Backup na nuvem funciona assim: um programa no computador ou no celular copia seus arquivos, cifra essa cópia e a envia pela internet para os servidores de uma empresa, que guarda várias versões de cada arquivo. Se o aparelho quebrar, for roubado ou pegar vírus, você entra na conta de outro dispositivo e baixa tudo de volta. Sincronizar pastas não é a mesma coisa.
Em resumo
- Serviços como Google Drive, OneDrive e iCloud Drive sincronizam: o que você apaga ou corrompe no computador é apagado ou corrompido na nuvem em segundos.

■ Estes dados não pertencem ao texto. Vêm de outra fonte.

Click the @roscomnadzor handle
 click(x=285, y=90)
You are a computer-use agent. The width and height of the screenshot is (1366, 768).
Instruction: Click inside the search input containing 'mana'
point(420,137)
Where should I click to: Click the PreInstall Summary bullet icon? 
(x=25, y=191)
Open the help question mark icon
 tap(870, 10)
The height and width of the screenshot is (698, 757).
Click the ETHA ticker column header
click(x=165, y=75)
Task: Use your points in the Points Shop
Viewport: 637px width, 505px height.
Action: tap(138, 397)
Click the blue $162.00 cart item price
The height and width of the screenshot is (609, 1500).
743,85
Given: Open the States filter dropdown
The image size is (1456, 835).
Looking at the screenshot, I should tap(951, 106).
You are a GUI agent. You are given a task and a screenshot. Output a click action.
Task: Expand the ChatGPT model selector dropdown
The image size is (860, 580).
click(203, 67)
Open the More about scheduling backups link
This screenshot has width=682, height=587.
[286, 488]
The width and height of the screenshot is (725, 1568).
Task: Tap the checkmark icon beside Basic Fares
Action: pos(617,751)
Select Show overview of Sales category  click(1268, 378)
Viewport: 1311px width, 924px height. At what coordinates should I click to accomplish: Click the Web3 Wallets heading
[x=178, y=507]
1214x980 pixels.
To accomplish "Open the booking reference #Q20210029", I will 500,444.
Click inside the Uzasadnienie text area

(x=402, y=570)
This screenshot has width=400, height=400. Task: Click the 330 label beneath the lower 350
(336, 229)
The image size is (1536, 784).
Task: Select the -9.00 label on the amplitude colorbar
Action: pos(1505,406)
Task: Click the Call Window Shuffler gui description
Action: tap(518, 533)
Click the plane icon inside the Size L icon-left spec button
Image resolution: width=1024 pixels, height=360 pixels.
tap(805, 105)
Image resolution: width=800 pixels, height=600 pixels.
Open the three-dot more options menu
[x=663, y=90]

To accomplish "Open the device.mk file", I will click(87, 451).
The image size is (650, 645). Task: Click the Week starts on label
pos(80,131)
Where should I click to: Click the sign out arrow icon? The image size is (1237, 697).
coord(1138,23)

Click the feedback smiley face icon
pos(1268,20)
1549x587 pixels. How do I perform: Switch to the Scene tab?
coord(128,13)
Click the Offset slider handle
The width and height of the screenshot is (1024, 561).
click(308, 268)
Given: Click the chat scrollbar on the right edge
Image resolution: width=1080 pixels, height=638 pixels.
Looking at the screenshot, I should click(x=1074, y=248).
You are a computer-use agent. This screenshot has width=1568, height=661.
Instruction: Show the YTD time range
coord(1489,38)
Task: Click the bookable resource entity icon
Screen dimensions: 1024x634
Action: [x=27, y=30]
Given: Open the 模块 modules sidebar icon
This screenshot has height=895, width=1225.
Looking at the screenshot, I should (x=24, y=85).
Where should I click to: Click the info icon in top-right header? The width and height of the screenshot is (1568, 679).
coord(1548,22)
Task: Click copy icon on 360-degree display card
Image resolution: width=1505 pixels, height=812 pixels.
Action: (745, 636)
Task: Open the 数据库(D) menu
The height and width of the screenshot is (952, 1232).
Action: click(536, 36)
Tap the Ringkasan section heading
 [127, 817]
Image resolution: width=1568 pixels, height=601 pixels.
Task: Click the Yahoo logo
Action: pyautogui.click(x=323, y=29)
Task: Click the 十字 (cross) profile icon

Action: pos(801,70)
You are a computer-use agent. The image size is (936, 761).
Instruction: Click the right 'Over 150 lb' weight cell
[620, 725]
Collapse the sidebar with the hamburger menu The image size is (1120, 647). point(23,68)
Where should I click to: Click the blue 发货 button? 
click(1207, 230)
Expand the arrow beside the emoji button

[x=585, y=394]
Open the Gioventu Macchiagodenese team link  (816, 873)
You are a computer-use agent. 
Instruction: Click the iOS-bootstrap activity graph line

- Backup de verdade guarda versões antigas e cópias fora do aparelho; a regra 3-2-1 pede três cópias, em dois tipos de mídia, com uma fora de casa.
- Ransomware, exclusão sincronizada e conta invadida são os furos clássicos, e só o versionamento, a cópia desconectada e a autenticação em dois fatores fecham cada um deles.
Sincronizar não é fazer backup, e a confusão custa arquivos
A maioria das pessoas acredita que tem backup porque a pasta Documentos está no Google Drive, no OneDrive ou no iCloud Drive. Esses serviços sincronizam: mantêm a pasta idêntica em todos os aparelhos. É ótimo para trabalhar de qualquer lugar, mas um arquivo apagado por engano some de todos os lugares ao mesmo tempo.
Existe uma rede de proteção, mas ela é curta. Segundo a Central de Ajuda do Google Drive, o que vai para a lixeira é excluído de forma definitiva após 30 dias. OneDrive e iCloud têm prazos parecidos, a confirmar na página oficial. Quem percebe a falta do arquivo meses depois não recupera mais nada.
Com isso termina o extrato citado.